Closed accounts – If the account has delinquencies, those marks will stay on your credit report for 7 years from the date they were reported. Positive closed accounts (with no delinquencies or late payments) can remain on your credit report for longer than 7 years.
Collection accounts – Accounts sent to collections will remain on your credit report for 7 years.This time period starts 181 days from the most recent delinquent period preceding collection activity
on the account. The record will be marked as "paid collection" on your report when you pay the full balance. If you settle with the collections agency for a reduced amount be aware your record will state the account as "paid for less than the total due."

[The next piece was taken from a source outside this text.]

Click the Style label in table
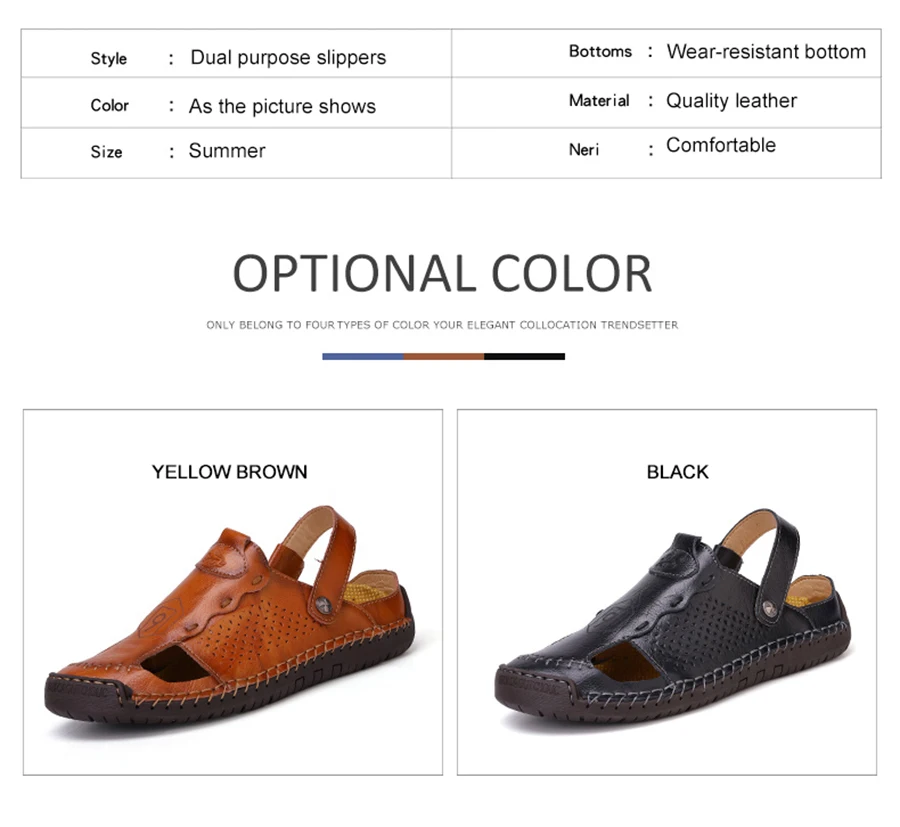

Inquiries – When a creditor or lender checks your credit it causes a "hard inquiry" to be listed on your credit report. These hard inquiries stay on your report for up to two years, and they can cause a slight drop in your credit score if there are too many of them. When your credit is checked by an employer or when you check your own credit online, you may see a harmless "soft inquiry" on your credit report. Soft inquiries do not cause a drop in your credit score and do not appear when a business checks your credit.

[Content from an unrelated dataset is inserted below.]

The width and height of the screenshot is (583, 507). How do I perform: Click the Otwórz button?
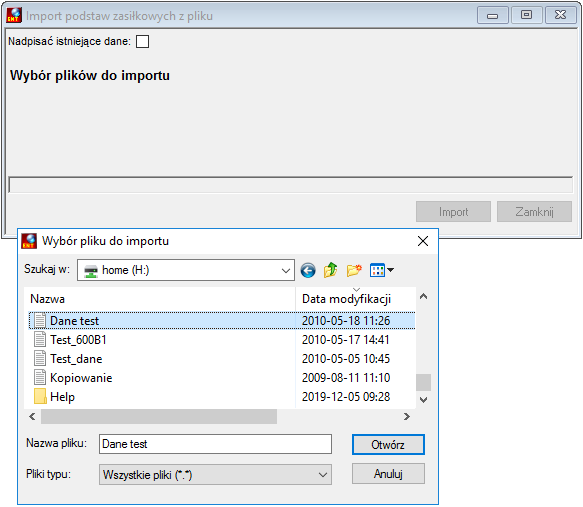[x=388, y=445]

Judgments – Most judgments, including small claims, civil and child support, will remain on your credit report for 7 years from the filing date.
Late payments – If you are late with a payment, the 30-180 day delinquency can stay on your credit report for 7 years.
Tax Liens – City, county, state and federal tax liens are especially harmful and can remain on your credit report indefinitely. Once the lien is paid the record will remain on your credit report for 7 years from the payment date.